Contact: Jon Drewsen, Communications Director, (608) 251-7020 ext. 28 or [email protected]

Lawmakers need to put forth comprehensive solution to protect drinking water

MADISON — Clean Wisconsin expressed renewed concern on Thursday after researchers for the Southwest Wisconsin Groundwater and Geology (SWIGG) study released results showing that over 9 in 10 sampled wells in Grant, Iowa and Lafayette Counties that tested positive for coliform bacteria in prior sampling rounds contained fecal matter.

“These latest results are clear: many residents in Southwest Wisconsin are drinking contaminated water that puts their health at risk,” said Scott Laeser, Water Program Director for Clean Wisconsin. “Results like these confirm that lawmakers need to move quickly to find solutions that get residents clean, safe drinking water in Southwest Wisconsin.”

Researchers found that of the 35 wells that tested positive for coliform bacteria or nitrate above the health level of 10 parts per million (ppm) in previous sampling rounds, 32 tested positive for containing fecal matter from cows, swine or humans. Because of the fractured bedrock, researchers have noted that well conditions can change quickly, with contaminants coming and going over short time spans.

Pathogens linked to serious illnesses, such as Salmonella, cryptosporidium, and rotavirus, were detected in drinking water. These illnesses can cause fever, vomiting, diarrhea, and abdominal cramps.

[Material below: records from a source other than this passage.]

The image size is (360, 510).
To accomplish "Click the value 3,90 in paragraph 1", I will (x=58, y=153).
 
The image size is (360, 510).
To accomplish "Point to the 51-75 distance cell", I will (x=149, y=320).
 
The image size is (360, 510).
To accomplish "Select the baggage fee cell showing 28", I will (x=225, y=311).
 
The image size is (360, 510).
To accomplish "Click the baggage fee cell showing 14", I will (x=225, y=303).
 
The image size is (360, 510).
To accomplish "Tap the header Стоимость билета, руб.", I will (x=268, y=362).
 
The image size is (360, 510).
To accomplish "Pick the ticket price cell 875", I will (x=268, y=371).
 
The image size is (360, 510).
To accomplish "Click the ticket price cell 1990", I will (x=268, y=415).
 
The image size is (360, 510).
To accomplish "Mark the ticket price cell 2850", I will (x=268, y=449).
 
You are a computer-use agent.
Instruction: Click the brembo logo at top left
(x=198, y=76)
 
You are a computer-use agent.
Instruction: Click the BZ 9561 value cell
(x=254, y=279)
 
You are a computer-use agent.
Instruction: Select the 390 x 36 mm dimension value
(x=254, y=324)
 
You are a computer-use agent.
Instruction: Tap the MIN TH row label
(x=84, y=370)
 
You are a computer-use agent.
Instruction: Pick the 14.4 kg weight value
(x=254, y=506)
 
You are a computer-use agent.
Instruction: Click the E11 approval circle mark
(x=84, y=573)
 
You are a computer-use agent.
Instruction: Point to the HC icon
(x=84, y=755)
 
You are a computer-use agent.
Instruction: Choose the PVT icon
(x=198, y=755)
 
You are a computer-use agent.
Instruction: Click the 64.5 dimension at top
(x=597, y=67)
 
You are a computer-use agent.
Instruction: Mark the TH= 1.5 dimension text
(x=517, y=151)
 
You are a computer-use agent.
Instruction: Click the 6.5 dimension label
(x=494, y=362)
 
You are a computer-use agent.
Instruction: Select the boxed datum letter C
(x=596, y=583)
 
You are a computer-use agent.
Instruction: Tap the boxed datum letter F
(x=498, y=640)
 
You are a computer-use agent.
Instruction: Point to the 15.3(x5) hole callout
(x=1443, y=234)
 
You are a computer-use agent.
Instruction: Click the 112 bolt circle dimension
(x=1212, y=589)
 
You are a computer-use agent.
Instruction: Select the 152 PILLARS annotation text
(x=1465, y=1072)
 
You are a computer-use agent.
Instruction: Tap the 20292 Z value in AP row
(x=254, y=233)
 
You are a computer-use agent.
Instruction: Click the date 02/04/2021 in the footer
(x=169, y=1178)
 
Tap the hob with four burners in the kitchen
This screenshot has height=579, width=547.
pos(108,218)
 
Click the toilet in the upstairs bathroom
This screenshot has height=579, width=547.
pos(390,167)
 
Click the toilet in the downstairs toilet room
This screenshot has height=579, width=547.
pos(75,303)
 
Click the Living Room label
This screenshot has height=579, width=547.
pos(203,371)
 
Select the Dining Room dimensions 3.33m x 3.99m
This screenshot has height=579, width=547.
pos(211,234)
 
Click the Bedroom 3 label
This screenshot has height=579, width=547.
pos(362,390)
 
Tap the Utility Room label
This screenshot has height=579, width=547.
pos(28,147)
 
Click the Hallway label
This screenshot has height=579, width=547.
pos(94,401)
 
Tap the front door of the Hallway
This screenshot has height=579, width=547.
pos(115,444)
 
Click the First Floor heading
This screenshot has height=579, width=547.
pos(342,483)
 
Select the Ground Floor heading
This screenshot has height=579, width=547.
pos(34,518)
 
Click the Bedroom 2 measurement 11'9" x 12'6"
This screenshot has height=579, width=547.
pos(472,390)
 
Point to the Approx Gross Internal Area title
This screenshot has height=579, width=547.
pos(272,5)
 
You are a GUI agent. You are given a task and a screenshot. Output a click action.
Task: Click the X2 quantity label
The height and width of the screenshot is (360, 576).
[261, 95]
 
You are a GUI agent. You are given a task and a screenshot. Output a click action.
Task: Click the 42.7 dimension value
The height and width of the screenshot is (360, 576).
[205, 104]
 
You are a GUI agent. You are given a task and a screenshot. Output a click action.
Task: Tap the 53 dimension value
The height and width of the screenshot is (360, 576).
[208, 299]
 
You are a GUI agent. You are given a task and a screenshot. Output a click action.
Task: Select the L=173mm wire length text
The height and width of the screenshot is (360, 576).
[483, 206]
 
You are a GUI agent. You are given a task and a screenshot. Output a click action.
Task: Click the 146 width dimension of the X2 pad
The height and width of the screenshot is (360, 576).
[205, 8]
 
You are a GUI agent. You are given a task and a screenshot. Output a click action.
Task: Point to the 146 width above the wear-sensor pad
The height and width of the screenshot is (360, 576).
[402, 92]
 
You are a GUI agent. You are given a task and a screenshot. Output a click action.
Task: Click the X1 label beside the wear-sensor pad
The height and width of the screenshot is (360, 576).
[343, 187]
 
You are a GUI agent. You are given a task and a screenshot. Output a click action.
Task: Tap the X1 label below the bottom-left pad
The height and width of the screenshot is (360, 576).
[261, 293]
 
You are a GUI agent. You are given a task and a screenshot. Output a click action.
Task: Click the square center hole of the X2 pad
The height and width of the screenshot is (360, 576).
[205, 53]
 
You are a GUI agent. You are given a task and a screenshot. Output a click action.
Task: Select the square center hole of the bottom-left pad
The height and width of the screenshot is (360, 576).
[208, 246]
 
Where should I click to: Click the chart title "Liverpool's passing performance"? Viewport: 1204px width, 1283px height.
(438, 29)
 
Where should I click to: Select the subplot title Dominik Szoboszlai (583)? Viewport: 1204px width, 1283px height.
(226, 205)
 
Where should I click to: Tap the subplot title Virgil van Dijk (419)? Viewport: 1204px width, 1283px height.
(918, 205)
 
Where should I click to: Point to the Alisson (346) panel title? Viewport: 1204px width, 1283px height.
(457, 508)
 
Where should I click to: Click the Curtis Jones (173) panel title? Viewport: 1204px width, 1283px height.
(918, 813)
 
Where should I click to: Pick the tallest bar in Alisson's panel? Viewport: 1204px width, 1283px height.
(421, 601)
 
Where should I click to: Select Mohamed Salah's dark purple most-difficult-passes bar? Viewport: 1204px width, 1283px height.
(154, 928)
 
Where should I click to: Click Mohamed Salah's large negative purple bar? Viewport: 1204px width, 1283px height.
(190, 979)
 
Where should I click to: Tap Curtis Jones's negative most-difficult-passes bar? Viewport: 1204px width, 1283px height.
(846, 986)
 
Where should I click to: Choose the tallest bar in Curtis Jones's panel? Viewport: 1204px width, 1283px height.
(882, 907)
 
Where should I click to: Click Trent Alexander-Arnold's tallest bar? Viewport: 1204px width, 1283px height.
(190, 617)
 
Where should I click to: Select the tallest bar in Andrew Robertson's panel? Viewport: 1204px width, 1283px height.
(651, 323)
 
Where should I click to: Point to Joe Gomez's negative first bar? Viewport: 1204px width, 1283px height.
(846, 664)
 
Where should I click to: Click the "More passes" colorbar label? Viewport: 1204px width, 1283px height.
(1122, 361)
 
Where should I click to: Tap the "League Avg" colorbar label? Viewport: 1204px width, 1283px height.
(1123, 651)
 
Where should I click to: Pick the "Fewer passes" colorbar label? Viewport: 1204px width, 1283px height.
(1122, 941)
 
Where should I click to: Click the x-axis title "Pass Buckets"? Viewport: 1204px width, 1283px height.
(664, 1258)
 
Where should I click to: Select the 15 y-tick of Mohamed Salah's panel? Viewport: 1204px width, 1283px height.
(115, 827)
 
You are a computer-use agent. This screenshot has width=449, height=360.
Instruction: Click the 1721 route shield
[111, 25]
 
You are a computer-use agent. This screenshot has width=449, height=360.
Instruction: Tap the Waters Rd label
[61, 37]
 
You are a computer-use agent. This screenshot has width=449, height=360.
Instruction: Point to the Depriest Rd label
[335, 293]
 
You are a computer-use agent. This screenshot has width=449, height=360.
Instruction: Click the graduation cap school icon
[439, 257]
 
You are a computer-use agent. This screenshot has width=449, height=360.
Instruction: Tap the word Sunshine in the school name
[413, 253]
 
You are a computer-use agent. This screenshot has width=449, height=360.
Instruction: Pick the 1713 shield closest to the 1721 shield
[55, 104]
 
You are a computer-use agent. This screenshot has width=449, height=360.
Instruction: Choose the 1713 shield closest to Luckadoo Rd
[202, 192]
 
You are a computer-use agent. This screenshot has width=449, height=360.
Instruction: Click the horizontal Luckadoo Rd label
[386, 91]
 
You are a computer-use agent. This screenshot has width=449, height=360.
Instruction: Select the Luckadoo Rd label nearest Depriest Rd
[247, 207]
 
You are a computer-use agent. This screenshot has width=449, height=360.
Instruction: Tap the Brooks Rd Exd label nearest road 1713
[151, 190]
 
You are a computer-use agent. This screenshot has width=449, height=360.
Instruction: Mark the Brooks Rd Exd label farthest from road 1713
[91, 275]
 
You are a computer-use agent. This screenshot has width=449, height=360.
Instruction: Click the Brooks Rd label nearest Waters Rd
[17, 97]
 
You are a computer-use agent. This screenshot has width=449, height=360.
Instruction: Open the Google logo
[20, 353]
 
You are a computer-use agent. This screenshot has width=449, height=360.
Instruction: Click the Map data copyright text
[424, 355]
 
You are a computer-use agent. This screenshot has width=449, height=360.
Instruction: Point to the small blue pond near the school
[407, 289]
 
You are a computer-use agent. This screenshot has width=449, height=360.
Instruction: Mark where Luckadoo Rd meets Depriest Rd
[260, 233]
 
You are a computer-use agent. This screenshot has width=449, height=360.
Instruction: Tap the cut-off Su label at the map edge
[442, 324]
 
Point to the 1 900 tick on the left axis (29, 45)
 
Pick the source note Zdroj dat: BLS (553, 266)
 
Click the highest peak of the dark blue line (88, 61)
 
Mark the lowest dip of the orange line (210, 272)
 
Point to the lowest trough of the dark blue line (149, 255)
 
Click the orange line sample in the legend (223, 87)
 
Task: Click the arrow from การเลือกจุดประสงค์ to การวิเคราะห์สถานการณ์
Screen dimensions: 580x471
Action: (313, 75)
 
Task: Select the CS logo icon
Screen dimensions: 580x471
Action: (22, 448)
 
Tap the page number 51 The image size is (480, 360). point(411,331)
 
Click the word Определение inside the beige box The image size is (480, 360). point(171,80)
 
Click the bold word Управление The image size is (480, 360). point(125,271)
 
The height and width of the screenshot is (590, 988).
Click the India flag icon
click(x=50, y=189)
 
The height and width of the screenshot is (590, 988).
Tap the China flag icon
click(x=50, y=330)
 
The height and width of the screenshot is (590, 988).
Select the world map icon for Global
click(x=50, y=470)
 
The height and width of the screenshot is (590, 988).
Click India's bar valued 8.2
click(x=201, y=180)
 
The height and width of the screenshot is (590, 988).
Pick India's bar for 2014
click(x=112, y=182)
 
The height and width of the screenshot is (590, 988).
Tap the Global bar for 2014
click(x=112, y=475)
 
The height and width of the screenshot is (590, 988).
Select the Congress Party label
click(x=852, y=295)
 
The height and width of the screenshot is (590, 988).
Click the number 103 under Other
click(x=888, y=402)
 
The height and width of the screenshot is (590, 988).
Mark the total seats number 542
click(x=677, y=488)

“Like nitrate pollution, this bacterial contamination can be odorless and tasteless but still present a health risk,” said Laeser. “People shouldn’t have to play roulette with their health when they get water from their taps, but that’s what the data show.

“Far too many people in Southwest Wisconsin have polluted well water, and it’s a serious issue regardless of where the contamination is coming from,” said Laeser. “This is a multifaceted problem that needs an all-of-the-above approach by lawmakers. Tackling only septic system leaching or farm runoff—and not both—is an approach that will fail to fully solve the problem.”

As the Speaker’s Task Force on Water Quality continues to hear from experts and citizens about well water contamination, these results should compel them to take meaningful, substantive action.

“People in Southwest Wisconsin need clean drinking water, and these results are only the latest data point showing that many do not have that simple but critical resource,” said Laeser. “If the Water Quality Task Force is serious about clean drinking water, they will put forth bold solutions that protect people from bacterial and nitrate pollution, regardless of where it’s coming from.”